Goldman Sachs was one of the first major bank companies to announce its intentions to lay off United States employees this summer, while moving a portion of the jobs to Singapore. Shortly thereafter, UBS, Credit Suisse, and now HSBC, announced intentions to lay off employees.
"It shows you what is wrong with the whole process," Peter Cappelli, professor of management at the Wharton School of Business at the University of Pennsylvania, said. "Companies are putting too much emphasis on how they think the investing industry will read their actions versus what they actually need to do."
One thing that banking companies have done is move jobs from high cost areas, like New York City, to lower-cost areas, such as Salt Lake City, Utah, India and the Philippines. While moving jobs internationally isn't a new phenomenon, it does come at a time when government officials are desperate to lower the 9.2 percent unemployment rate.
One of the interesting aspects of the cuts is they were not made by only struggling companies. On the same day as its layoff announcement, HSBC actually announced that its second quarter profit numbers bested analyst expectations.
Instead, most are simply restructuring moves to maintain profitability in an industry affected by increased financial regulations. Some experts have speculated the Dodd-Frank Act of 2010, meant to place further financial regulations on banks, has caused some of the restructuring.

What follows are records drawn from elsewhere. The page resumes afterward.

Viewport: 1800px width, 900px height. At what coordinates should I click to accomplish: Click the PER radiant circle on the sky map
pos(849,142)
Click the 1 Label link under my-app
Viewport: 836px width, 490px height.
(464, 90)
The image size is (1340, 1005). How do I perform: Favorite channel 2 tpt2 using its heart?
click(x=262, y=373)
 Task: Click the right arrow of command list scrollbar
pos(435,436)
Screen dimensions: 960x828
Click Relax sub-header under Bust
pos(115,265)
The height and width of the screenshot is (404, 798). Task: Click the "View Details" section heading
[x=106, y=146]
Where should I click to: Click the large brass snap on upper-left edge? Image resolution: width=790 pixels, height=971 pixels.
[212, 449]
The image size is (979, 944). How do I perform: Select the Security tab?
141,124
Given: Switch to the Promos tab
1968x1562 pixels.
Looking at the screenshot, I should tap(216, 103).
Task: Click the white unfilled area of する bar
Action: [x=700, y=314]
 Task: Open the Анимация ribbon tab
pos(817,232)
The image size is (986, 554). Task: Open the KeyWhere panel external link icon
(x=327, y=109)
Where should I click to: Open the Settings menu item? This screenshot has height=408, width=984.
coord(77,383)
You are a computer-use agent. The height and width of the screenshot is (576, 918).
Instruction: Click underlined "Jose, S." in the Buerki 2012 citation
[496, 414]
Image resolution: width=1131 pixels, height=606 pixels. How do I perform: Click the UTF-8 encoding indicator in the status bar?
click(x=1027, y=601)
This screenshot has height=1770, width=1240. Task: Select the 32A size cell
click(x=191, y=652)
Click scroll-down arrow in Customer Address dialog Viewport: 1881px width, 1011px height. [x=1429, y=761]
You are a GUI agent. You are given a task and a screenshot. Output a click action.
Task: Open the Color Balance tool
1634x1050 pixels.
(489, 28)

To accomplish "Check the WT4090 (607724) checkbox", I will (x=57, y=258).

Cappelli and Cohen-Cole disagree on the extent of the impact, though companies in the past, such as MetLife, have indicated the increased regulations played into some of their banking operation decisions.
Regardless of the reasons, companies have decided to play follow the Goldman Sachs leader and lay off employees. This situation reminded Capelli of what happened in 1982 when IBM announced layoffs, causing other companies to follow suit and try to make do with less.
"Investors and pundits were saying if IBM is doing this, why aren't you?" Cappelli said.
HSBC executives claim that the actual number of layoffs will be much less than 30,000 and will rehire some employees once the complete restructuring is finished, but don't expect that anytime soon.
"I think in the short term, one to four years, we are not going to see them adding back these 30,000 jobs," Cohen-Cole said. "This is not a 'We did badly this month and need to make up or numbers through cuts.' It's more structural than that."
One thing to ultimately keep in mind says Cappelli, is that companies can announce layoffs but not actually lay anyone off. Companies sometimes do this because they think it's what investors want to hear, but the company doesn't actually want to get significantly smaller.
"A lot of companies announce layoffs but never do them," he said. "The reason they do think is because they think it shows that they are serious and are doing something."
Both professors speculated that investors could view the move as "very good," and trading indicates investors viewed the announcement in a favorable light. The company's stock price went up 1.68 percent to a price of $49.69 at time of closing.